政治家に向ける視線は誰も一様に険しかった。政治資金は原則非課税だ。使途が不明な裏金であっても、“政治活動に使った”と適当な領収証を出せば、非課税となりうるのだ。
「政治家は裏金もらっても非課税なんですね。私たちは一生懸命働いて1円まで申告してるのに……」(フリーの音楽関係者)
この先も、国民には数々の増税や“ステルス増税”が待ち受けている。経済ジャーナリストの荻原博子氏が言う。

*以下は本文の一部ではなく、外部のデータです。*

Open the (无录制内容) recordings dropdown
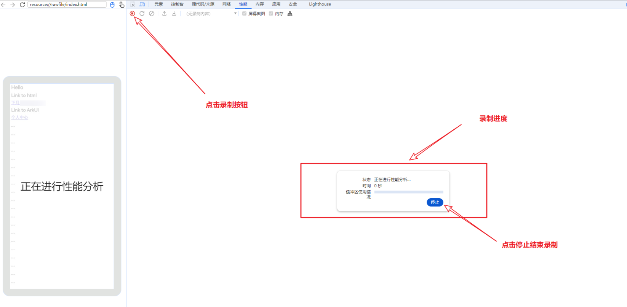The height and width of the screenshot is (307, 627). (211, 14)
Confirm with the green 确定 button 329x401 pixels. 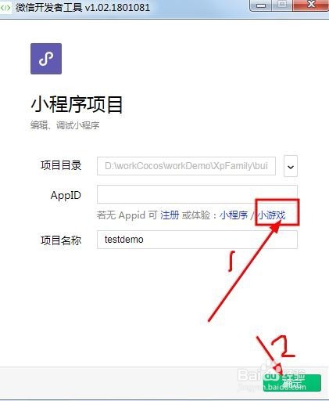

「政治家が裏金に税金をかけるかどうかでぬるい議論をしているうちに国民の負担はどんどん重くなっていく。インボイス増税に続いて今年1月には生前贈与の課税の持ち戻し期間が延長されて相続税が実質増税になった。社会保険料は、後期高齢者の医療保険料の上限が2025年度までに14万円(年額)も引き上げられるし、それとは別に少子化対策としてサラリーマンや自営業者、高齢者まで健康保険料が国民1人あたり年6000円ほど上がる。
岸田首相は『賃上げで実質負担は増えない』と言っているけど、実質賃金が2年連続で大きく下がっているのに、寝言はいい加減にしろと言いたい。その先は防衛増税で所得税引き上げが待っています」
この際、国会議員の非課税特権なんて全部取り上げるべきなのだ。